What you will do: In the text on iPS cells, about how long did the three types of undifferentiated cells take to form three-dimensional liver rudiments?

Document extract:
== == ==
In November 2007, a research team (Professor Shinya Yamanaka et al., Kyoto University) generated "iPS cells" from cutaneous cells. This research surprised the world, because it had been generally believed in the medical world that it was impossible to reprogram cells once they differentiated. However, the "iPS cells" have pluripotency which allows them to differentiate into any type of cell.

Now researchers have almost completed the research stage regarding what types of cells iPS cells can differentiate into. The main themes presently being addressed are "Clinical research developed by the application of iPS cells" and "Organ generation." These two themes correspond with the application of the iPS cells in regenerative medicine, or medical treatment for regeneration of lost tissues and organs. In 2013, researchers made substantial progress in these areas. As for the former theme, Project Leader Masayo Takahashi et al. in RIKEN, launched the first clinical research in the world in the regeneration medicine realization hub network program that took on the results of s-innovation in August 2013. As for the latter theme, Professor Hideki Taniguchi with his team members at Yokohama City University generated a human organ in s-innovation for the first time in the world in July.

There is a disease that is called "terminal organ incompetence." If a person suffers from this disease, his/her specified organ fails to function. An effective medical treatment for this case is "organ transplantation", in which a healthy organ is replaced with a damaged organ. However, organs from donors are in extremely short supply while the number of patients who need an organ transplant are increasing year after year. Thus, in order to solve this problem, it is urgent and imperative to develop a medical treatment which will serve as a substitute for organ transplantation. For this reason, researchers have recently carried on the regenerative medical research, using differentiated and inducted organ cells from pluripotent stem cells (iPS cells, ES cells) with the aim of recovering damaged organ function.

In order to achieve this, the research group of Professor Hideki Taniguchi et al. departed from the previous developmental notion of "cell differentiation induction." Instead, the group aimed to realize "differentiation and induction based on organ reconstruction." Naturally, organs are constructed not only with cells that bear a specific function (functional cell), but also with multiple kinds of cells which are arranged three-dimensionally and interact with one another, both of which contribute to the proper function of the organ. Thus, the basic idea can be described as follows: in order to acquire cells that function fully, it is imperative to"induce organs" (organ generation) that enable the reconstruction of three-dimensional tissues, in addition to inducing the differentiation of the functional cells.

First of all, the research group developed a new cell culture handling technique in order to follow the process of "organ rudiment" (organ seed) formation that takes place in the womb in a test tube. After this, the research group added "vascular endothelial cells" (that generated blood vessels) and "mesenchymal stem cells" (that had the function to connect cells) to "endoderm cells" that were made of human iPS cells ("precursors" that are in the stage just before they differentiate into liver cells), then co-cultured in a test tube. As a result, 3 types of undifferentiated cells gathered together in a ball shape to form autonomously three-dimensional liver rudiments (what is called the human "mini-liver") in approximately 48 hours. When they transplanted these rudiments to living organisms (immunosuppressed mice), vascular networks with bloodstreams were reconstructed, and finally it was found that the rudiments matured into tissue with features of human liver functions, such as synthesis of protein and drug metabolism. In addition, the survival rate of the mice group that had the hepatic failure, into which the rudiments had been transplanted, improved significantly compared to the mice group that didn't received the transplantation. This indicates that human liver cells that were differentiated and inducted in living organisms were successful in performing a function as a liver, and the effectiveness of the treatment was observed.
== == ==
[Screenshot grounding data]
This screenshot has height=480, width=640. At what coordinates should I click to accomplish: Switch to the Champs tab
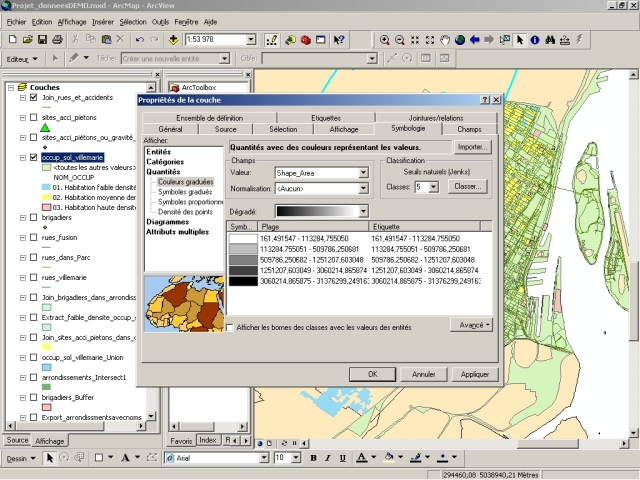click(469, 129)
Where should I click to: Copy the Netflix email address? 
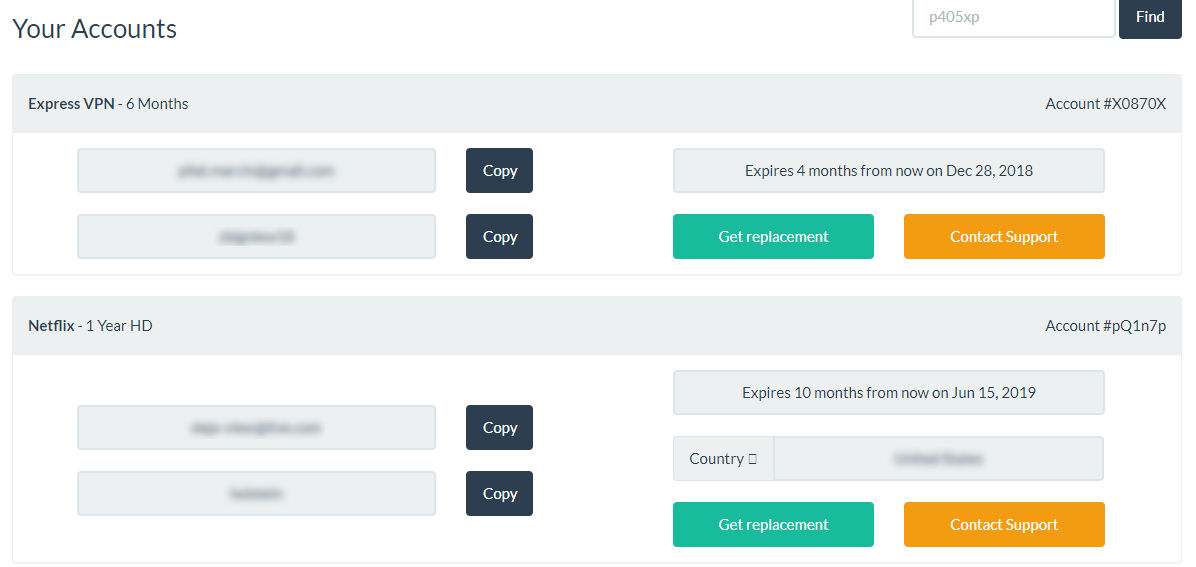pyautogui.click(x=499, y=428)
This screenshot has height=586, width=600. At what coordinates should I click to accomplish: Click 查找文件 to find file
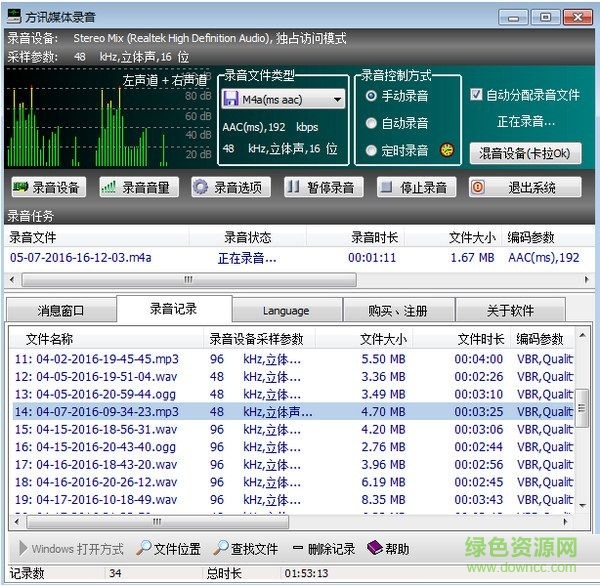point(246,549)

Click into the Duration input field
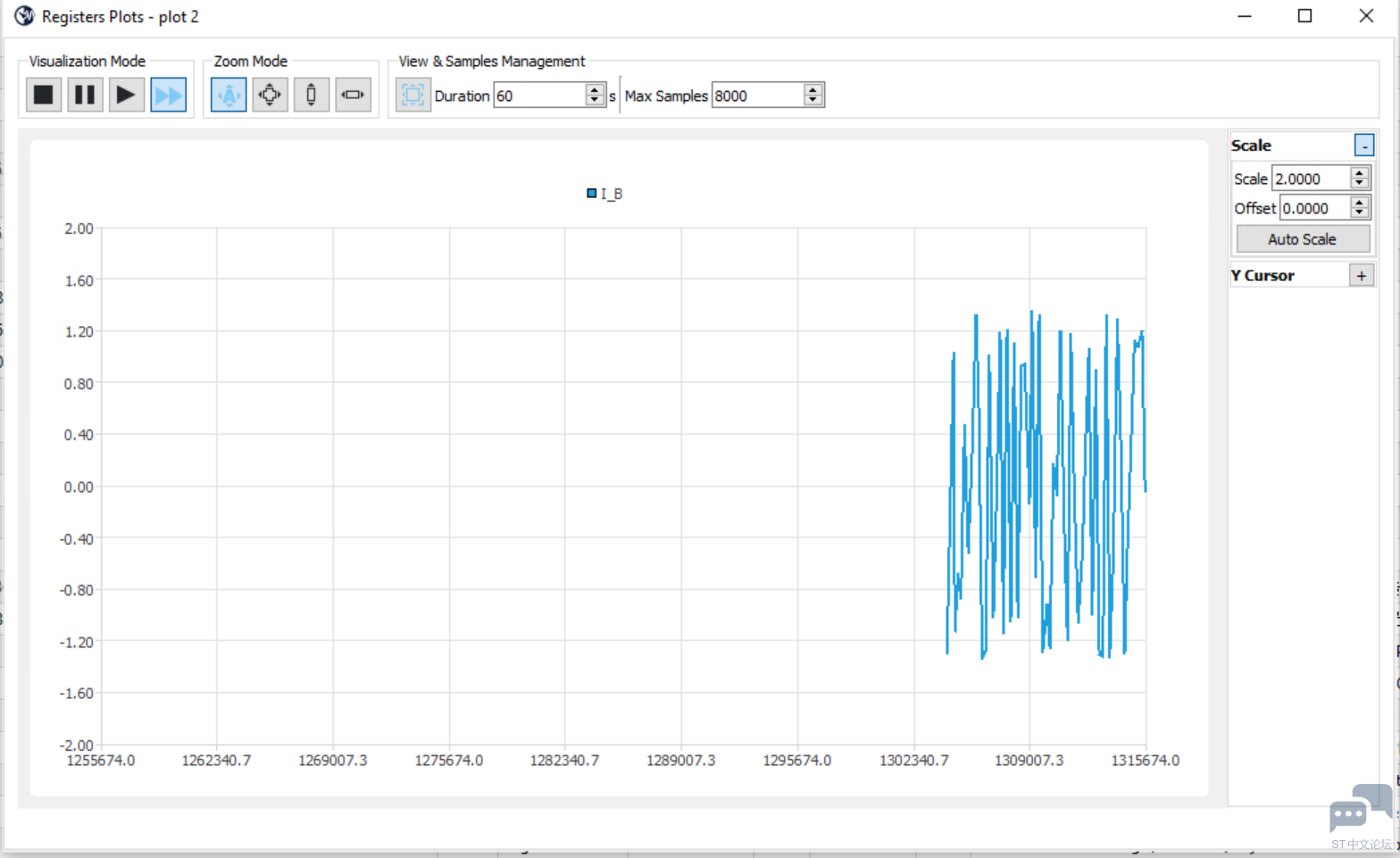[539, 96]
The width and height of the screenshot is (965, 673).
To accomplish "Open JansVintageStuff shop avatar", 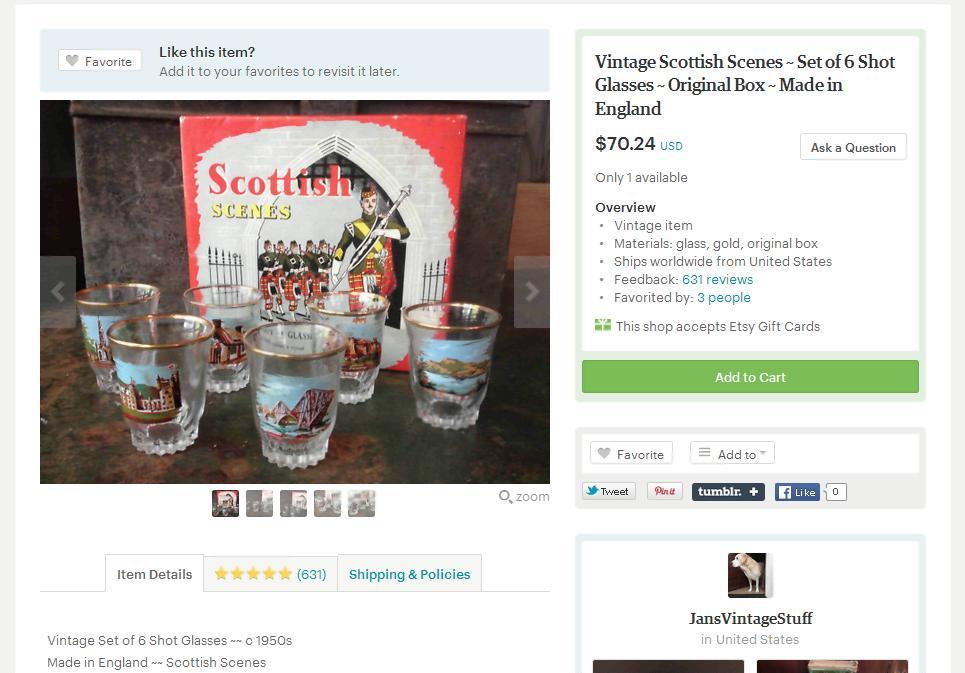I will [750, 576].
== == ==
Reply to the task: Approximately 48 hours.